**Task goal**. In the entries below, how many lines contain the string "Switch"? Respond with the number only.

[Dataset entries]
====
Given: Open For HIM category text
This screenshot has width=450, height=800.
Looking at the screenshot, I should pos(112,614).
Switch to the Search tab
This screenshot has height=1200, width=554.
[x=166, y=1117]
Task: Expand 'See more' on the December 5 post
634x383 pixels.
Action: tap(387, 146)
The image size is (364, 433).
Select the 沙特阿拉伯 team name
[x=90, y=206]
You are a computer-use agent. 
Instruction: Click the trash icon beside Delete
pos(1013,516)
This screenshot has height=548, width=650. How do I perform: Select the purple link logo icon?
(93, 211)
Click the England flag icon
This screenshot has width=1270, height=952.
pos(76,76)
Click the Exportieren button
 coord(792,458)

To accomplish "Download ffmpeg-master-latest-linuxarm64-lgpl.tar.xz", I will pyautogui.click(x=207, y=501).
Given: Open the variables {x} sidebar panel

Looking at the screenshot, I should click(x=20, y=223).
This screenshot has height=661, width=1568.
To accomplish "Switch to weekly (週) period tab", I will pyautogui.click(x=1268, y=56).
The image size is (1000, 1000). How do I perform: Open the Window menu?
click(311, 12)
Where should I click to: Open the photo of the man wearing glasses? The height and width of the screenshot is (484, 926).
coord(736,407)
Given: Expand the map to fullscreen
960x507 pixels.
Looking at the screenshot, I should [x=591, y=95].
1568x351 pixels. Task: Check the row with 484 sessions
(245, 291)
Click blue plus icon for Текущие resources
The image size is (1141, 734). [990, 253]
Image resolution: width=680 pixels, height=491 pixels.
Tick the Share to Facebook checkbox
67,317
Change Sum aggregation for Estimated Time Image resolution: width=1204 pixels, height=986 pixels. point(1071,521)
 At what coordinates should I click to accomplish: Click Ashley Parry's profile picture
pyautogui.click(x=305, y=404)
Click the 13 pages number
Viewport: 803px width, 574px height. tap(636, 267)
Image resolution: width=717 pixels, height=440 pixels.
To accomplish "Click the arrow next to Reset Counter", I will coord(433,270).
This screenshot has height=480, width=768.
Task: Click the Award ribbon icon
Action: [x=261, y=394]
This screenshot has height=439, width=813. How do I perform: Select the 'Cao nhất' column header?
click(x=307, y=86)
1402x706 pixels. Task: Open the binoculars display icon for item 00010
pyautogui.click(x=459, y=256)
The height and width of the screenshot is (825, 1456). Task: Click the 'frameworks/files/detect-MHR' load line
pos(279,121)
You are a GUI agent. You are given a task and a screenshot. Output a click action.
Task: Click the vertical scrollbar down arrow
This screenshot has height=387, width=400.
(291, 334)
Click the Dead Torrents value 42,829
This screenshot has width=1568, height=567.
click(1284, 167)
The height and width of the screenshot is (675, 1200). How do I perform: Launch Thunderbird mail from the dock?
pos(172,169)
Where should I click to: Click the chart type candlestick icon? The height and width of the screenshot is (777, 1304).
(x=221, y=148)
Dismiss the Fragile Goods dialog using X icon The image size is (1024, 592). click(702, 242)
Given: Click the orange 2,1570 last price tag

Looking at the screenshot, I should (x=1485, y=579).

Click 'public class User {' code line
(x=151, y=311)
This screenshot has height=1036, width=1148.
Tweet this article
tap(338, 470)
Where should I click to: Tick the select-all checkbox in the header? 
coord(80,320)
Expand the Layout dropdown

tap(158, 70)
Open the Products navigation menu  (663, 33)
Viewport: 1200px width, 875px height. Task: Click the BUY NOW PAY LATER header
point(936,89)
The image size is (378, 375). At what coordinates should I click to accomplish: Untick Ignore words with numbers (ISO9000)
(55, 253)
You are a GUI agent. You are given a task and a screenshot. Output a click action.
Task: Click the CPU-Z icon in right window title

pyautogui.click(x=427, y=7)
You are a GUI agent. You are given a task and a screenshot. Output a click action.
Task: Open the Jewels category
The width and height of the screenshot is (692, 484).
====
**Exercise result**. 2